The problem, is that by the time they show up on you credit report, often the debt has been resold to a third party.

So you get the thing disputed and taken off your credit, and instead of purging the bad debts from their databases as they are supposed to do, the many many unscrupulous debt buyers will bundle and repackage all their bad debts, and resell them on to someone else for pennies on the dollar; who then reports the debt to the credit agencies as if it were new and valid...

"So nat'ralists observe, a flea
Hath smaller fleas that on him prey,
And these have smaller fleas that bite 'em,
And so proceed ad infinitum."

Which is why every 90 days you have to check; to make sure that some false bad debt hasn't shown back up.

So a couple weeks ago, out of the blue and for no reason known to me (although I understand they've been doing it a lot) Amex cut my credit limit in half; down to the amount of my outstanding balance.

Obviously I was somewhat irritated by this. After all, nothing in my credit had changed...

Or at least that what I thought until this morning.

So two of my credit reports were relatively normal this morning. The most accurate report (in my case Equifax, that's who I work with most directly because ; and because they have the easiest dispute process) showing nothing but the two actual negative accounts I have on file (both small collections under $100 from more than three years ago. I moved and forgot to pay two small final bills until they caught up with me at my next place a few months later).

The only inaccurate info on that report was that it showed some of my credit card balances as much higher than they were; and that for some reason a few months back Equifax forgot about some of my older accounts, which reduced the length of my credit history to under 5 years (this is a constant issue with Equifax. They do the best job of purging bad data, but they also purge good data).

Estimated score before the corrections: 659. Estimated score after corrections, including the updated credit card balances: 719

My Experian report showed two new small fraudulent debts that I had never seen before; and one that was back (the fraudulent car loan from 2000). Of course even if the car loan wasn't fraudulent, it's 9 years since it defaulted, and therefore should be removed from my records.

Now I've been dealing with this particular one for years. I had the original lender strike the records, and now it's been sold on to I believe it's the sixth debtholder at this point?

It also had me down for a tax lien that is actually my fathers; which I've successfuly disputed in the past, so that really should have gone away permanently (the government isn't supposed to resubmit bad data); btu I'm guessing some report didnt get made somewhere and so when the .gov drops its list on the bureau every 90 days, it just repopulated.
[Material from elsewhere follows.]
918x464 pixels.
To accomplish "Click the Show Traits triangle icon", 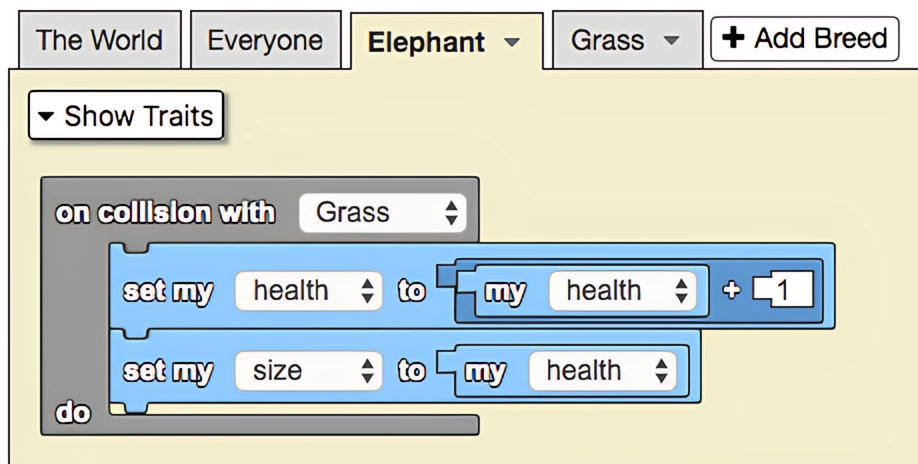I will click(x=45, y=117).
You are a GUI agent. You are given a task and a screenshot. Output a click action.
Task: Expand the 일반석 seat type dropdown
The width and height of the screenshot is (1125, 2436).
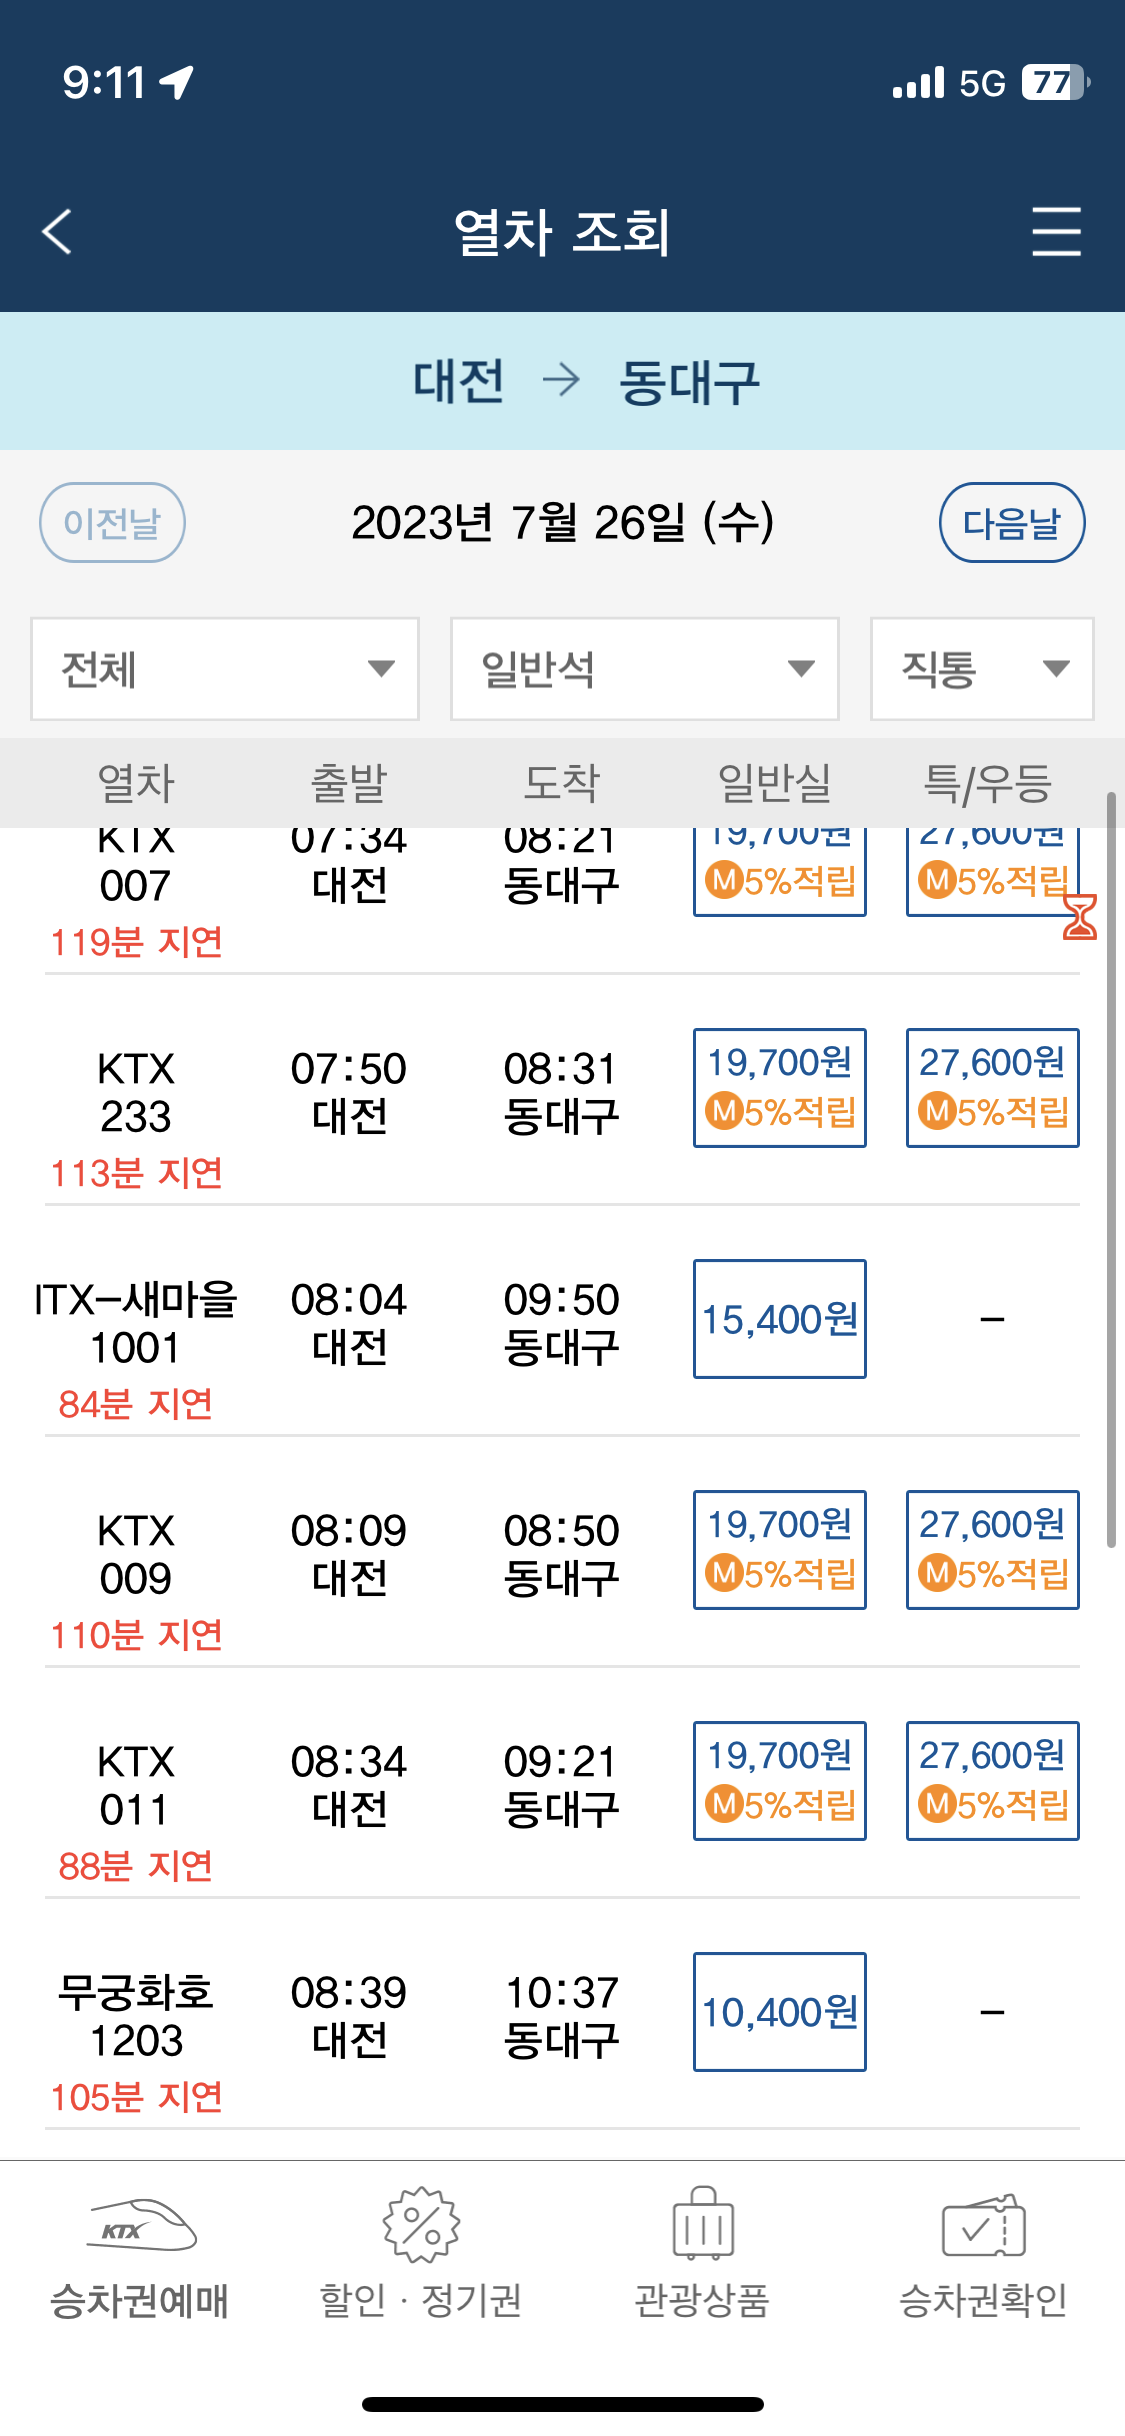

Anyway, I disputed all the fraudulent new ones with the debtholders (successfully. All agreed to take them off) and with Experian (they'll mail me in a week or two but I presume they'll pull the records, because the debtholders agreed to). I also disputed the fraudulent car loan, again, and the tax lien again.

I expect that car loan will be off for a month or three, then show up again after the current debtholder illegally resells it again.

Estimated score before the corrections: 615. Estimated score after corrections, including the updated credit card balances: 719

What really threw me though; and what I suspect was the cause for American Express to chop my credit limit, was my Transunion report.

Now anyone in the car business, loan business etc... will tell you, that Transunion is ALWAYS the worst report of the three for the consumers. They keep more data, longer, with lower standards of proof and higher standards to dispute; they always have more inaccurate data; and they have a more difficult dispute process to boot.

...But this was way over the top.

My Transunion score was an estimated 515!!! WTFBBQ???

In addition to two four incorrect/fraudulent accounts that Experian had, transunion had SIX MORE, including a second tax lien that isn't mine.

Good christ, no wonder my score was an estimated 515.

So as of now, I've disputed all of those as well; but knowing Transunion, I'm going to have to go back and forth with them over it for the next few months.

Estimated score before the corrections: 515. Estimated score after corrections, including the updated credit card balances: 719

The difference between a 659 and a 719 is as much as 5-7% on an auto loan, or two percent on a mortgage... that is, if you can get bought at a 659 (these days, that's hard). At a 615, you won't get a mortgage, and the best car loan your going to see is about 13%, and again, best of luck getting bought. At a 515, you can't get any credit at all, at any rate.

And this folks, is why you should pay the money to check your full reports every three months... Hell, I may buy one of the package deals to let me check it every month at this point.